Sammlung der Entscheidungen des Schweizerischen Bundesgerichts
Collection des arrêts du Tribunal fédéral suisse
Raccolta delle decisioni del Tribunale federale svizzero

BGE 134 III 248



Urteilskopf

134 III 248

43. Auszug aus dem Urteil der II. zivilrechtlichen Abteilung i.S. X. gegen
Flughafen Zürich AG (Berufung)
5C.144/2006 vom 18. Dezember 2007

Regeste

Art. 641 Abs. 2, Art. 679 und 684 ZGB; Immissionen aus dem Flugbetrieb. Mit dem
Betrieb des Flughafens verbundene übermässige Immissionen sind grundsätzlich zu
dulden, wenn sie nicht vermeidbar sind, und werden vom Enteignungsrecht erfasst
(Art. 36a Abs. 4 LFG). Die von den Einwirkungen Betroffenen haben die sich aus
dem EntG ergebenden Ansprüche im Enteignungsverfahren wahrzunehmen, in welchem
sie namentlich auch geltend machen können, bestimmte übermässige Einwirkungen
könnten vermieden werden.

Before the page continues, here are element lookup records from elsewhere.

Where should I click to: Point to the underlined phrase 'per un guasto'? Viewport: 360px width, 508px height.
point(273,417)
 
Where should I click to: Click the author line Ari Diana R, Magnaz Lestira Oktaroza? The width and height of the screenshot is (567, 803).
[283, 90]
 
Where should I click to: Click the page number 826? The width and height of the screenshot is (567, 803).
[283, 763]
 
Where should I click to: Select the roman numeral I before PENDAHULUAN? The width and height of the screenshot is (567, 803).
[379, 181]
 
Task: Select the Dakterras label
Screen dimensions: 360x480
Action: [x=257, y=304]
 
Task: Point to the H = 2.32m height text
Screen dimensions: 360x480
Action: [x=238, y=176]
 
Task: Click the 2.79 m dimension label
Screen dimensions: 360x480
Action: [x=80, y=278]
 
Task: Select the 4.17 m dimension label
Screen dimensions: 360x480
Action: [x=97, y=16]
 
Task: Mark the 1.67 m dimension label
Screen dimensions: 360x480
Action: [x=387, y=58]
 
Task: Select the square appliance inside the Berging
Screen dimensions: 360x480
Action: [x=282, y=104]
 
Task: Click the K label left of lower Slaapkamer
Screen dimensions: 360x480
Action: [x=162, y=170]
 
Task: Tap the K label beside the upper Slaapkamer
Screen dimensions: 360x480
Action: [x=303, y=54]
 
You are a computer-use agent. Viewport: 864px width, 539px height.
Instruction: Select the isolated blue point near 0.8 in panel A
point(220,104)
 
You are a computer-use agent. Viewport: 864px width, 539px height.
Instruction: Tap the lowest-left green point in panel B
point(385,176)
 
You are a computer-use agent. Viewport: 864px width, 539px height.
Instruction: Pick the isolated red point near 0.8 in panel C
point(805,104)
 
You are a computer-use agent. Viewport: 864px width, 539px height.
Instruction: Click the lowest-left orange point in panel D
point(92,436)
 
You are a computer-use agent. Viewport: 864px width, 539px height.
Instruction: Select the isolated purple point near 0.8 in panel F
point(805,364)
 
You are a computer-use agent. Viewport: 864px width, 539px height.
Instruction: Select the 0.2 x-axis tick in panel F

Es liegt in solchen Fällen nicht am Zivilrichter, in
einem zum Enteignungsverfahren parallelen Verfahren zu prüfen, ob mit dem
bestimmungsgemässen Betrieb des Flughafens verbundene übermässige Einwirkungen
vermeidbar sind und insoweit vom Enteignungsrecht nicht erfasst werden (E.
5.1). Dies gilt sowohl für den Überflug stricto sensu als auch für den
Durchflug in grösserer Höhe (E. 5.2).

Sachverhalt ab Seite 249

BGE 134 III 248 S. 249
A. X. (nachfolgend: Kläger) ist Miteigentümer eines Einfamilienhauses in S.
Die Flughafen Zürich AG (nachfolgend: Beklagte) ist seit 1. Juni 2001
Betreiberin des Flughafens Zürich und Inhaberin der Betriebskonzession des
Eidgenössischen Departements für Umwelt, Verkehr, Energie und Kommunikation
(UVEK).

B. Am 4. April 2003 wurden seitens der deutschen Behörden die Einschränkungen
für die An- und Abflüge zum und vom Flughafen Zürich durch Änderung der 213.
Durchführungsverordnung verschärft, indem ab 17. April 2003 die Nachtflugsperre
um je eine Stunde am Morgen (6 bis 7 Uhr) und am Abend (21 bis 22 Uhr)
verlängert und die minimale Überflughöhe angehoben wurde; vorgesehen war
ausserdem, die Ausnahmegründe für einen Anflug von Norden her zu den
Sperrzeiten auf den 10. Juli 2003 erheblich einzuschränken.
Infolge dieser Einschränkungen wurde das Betriebsreglement für den Flughafen
Zürich verschiedentlich provisorisch geändert.
Am 30. Oktober 2003 wurden Südanflüge im sogenannten VOR/ DME-Anflugverfahren,
am 30. April 2004 im LOC/DME-Anflugverfahren sowie am 31. Oktober 2004 im
ILS-Anflugverfahren eingeführt.

C. Die Liegenschaft des Klägers liegt in der Südanflugschneise, in welcher der
Flughafen Zürich seit Ende Oktober 2003 zu Randzeiten angeflogen wird.
Mit Klage vom 29. Oktober 2004 stellte der Kläger beim Bezirksgericht Uster
folgende Rechtsbegehren:
BGE 134 III 248 S. 250
- Die Beklagte sei unter Androhung von Haft oder Busse gemäss Art. 292 StGB zu
verpflichten, dafür zu sorgen, dass keine Luftfahrzeuge im Anflug auf die Piste
34 des Flughafens Zürich-Kloten die Parzelle Kataster Nr. x, Grundbuchblatt y,
Plan z in weniger als 500 Meter Höhe oder in einer eventuell vom Gericht
festzulegenden Mindesthöhe überfliegen.
- Eventualiter sei vorstehende Verpflichtung mit der Massgabe auszusprechen,
dass sie sechs Monate nach Rechtshängigkeit dieser Klage in Kraft tritt."
Mit Beschluss vom 22. Dezember 2005 trat das Bezirksgericht auf die Klage nicht
ein, weil es sich als Zivilgericht als sachlich nicht zuständig erachtete.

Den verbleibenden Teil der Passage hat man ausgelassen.